I didn’t have to be intubated, but was placed on 5 liters of oxygen with a mask. They decided the baby had to come out because I was so sick. So I delivered my little miracle. He weighed only 1 pound 13 ounces. I did better after I delivered and they stopped the magnesium and I no longer required oxygen. The baby was placed on a ventilator.
About a month into his NICU stay, I woke up one morning with severe double vision and droopy eye. I thought I had had a stroke. I went to my family doctor who also thought I had a stroke, so she ordered an MRI. Then I saw a neurologist who immediately knew when she saw me, it was MG.
My baby had been on a ventilator all this time, 6 weeks!!! When I told them about my MG, his NICU doctor finally knew why he couldn’t breath on his own!! They were able to finally wean him from the ventilator!! Yay!! He is a rambunctious 3 year old now, doing just fine with no lingering MG symptoms. 🙂
– Michelle Parker
Michelle’s story highlights the need for awareness among medical professionals and the importance of proper diagnosis. Michelle was given IV magnesium, which is incredibly dangerous for individuals with MG. Then Michelle’s increase in symptoms were disregarded as a panic attack by medical professionals. Which is a scenario that, unfortunately, occurs very frequently to women with MG. Respiratory symptoms brought on my Myasthenia Gravis are often disregarded as “panic attacks”, by medical staff. This is a serious issue in our community.
Due to the false assumption that she was having a panic attack, Michelle was given Ambien. A medication with known complications with MG.
The combination of these two things could have taken her life. Thankfully it didn’t. And she was able to eventually receive a proper diagnosis, which led to her son receiving improved care as well.
According to the Myasthenia Gravis Foundation of America (MGFA), Transient Neonatal MG occurs in 10-15% of babies born to mothers with MG. Maternal antibodies that cross the placenta late in pregnancy cause the condition. As these maternal antibodies are replaced by the infant’s own antibodies, the symptoms gradually disappear (usually within a few weeks) and the baby is normal thereafter.

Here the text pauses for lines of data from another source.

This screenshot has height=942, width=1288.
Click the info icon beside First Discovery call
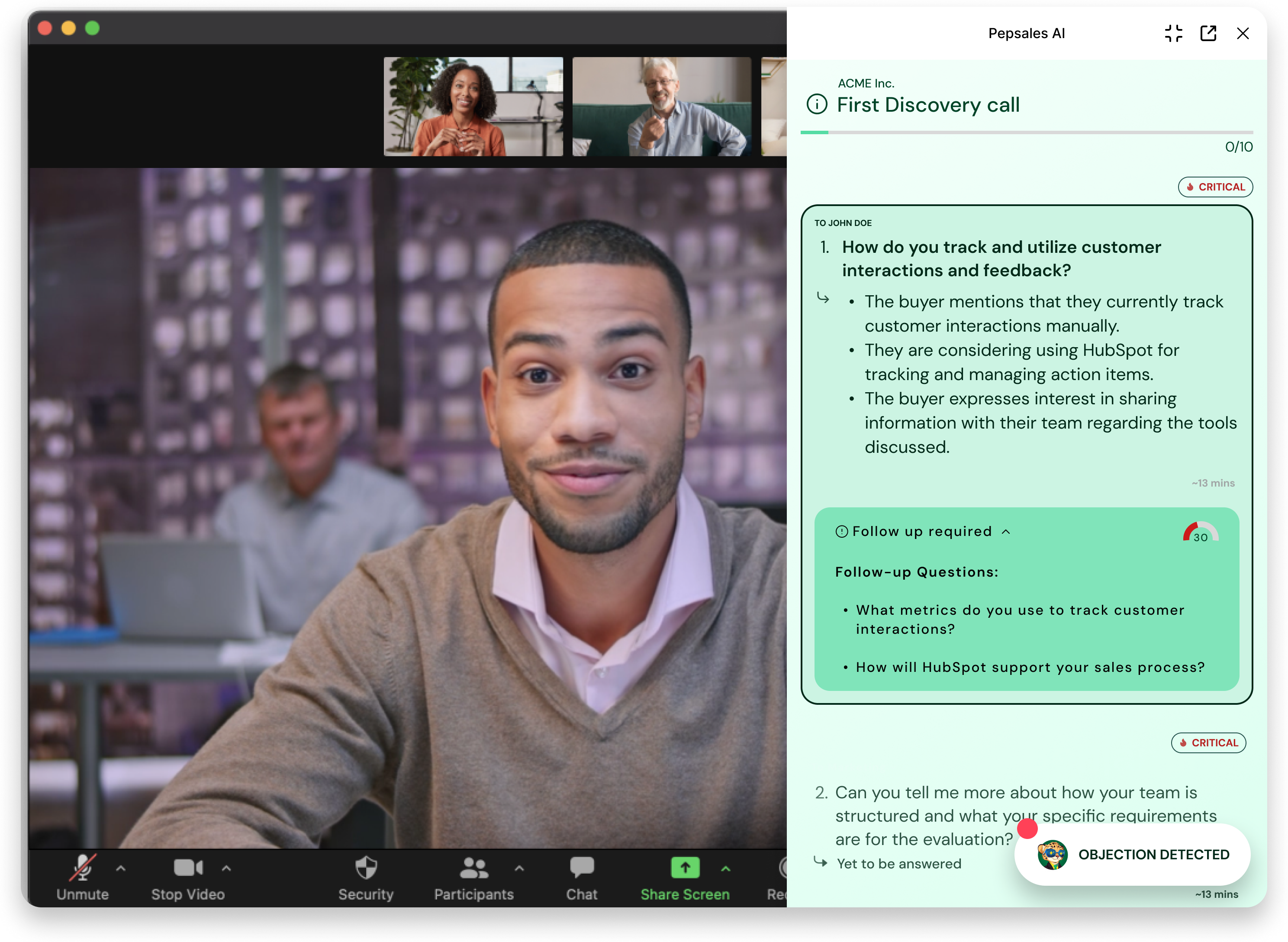817,104
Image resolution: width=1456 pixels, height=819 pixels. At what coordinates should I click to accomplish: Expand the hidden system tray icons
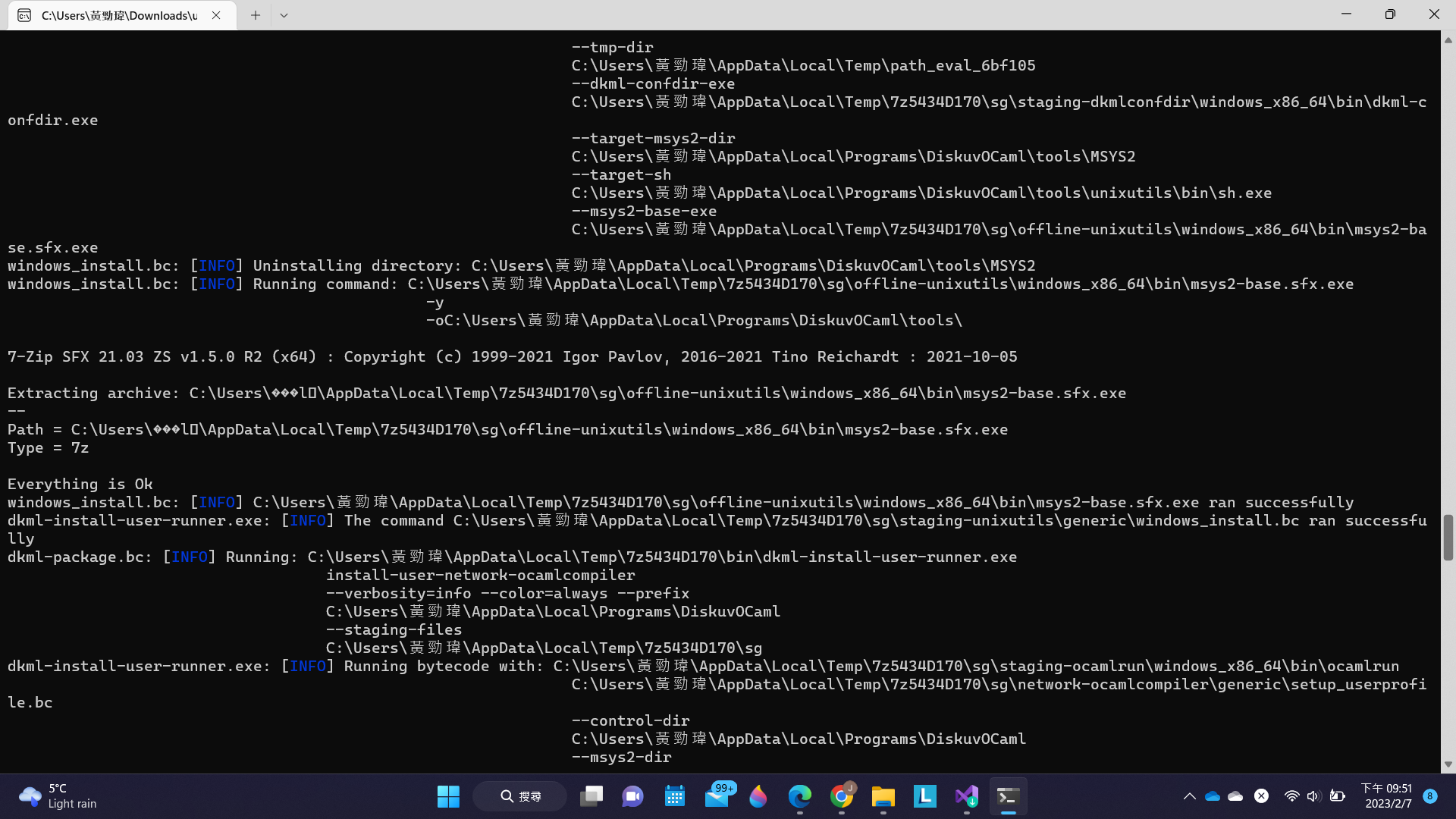1189,796
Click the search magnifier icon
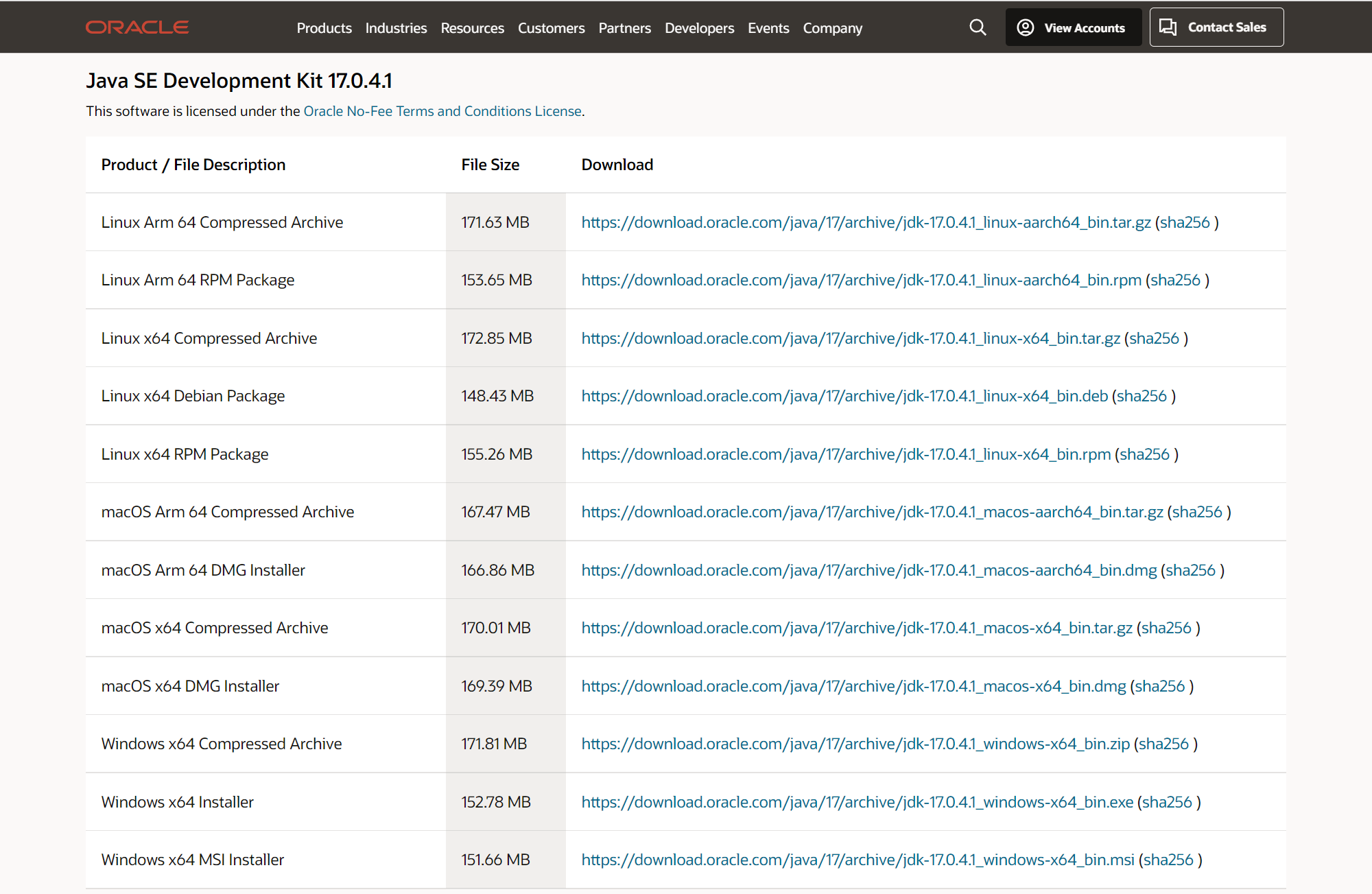The image size is (1372, 894). 978,27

Infants with severe weakness from transient neonatal MG may be treated with oral pyridostigmine and whatever degree of general support (mechanical respiratory ventilation, etc.) that is needed, until they improve.
Infants with transient neonatal myasthenia gravis do not have an increased risk for the long-term or future development of MG.
Thankfully, Michelle and her son survived the initial problems with misdiagnosis. But their story is an excellent example of why we need increased awareness. Thank you Michelle, for sharing with us.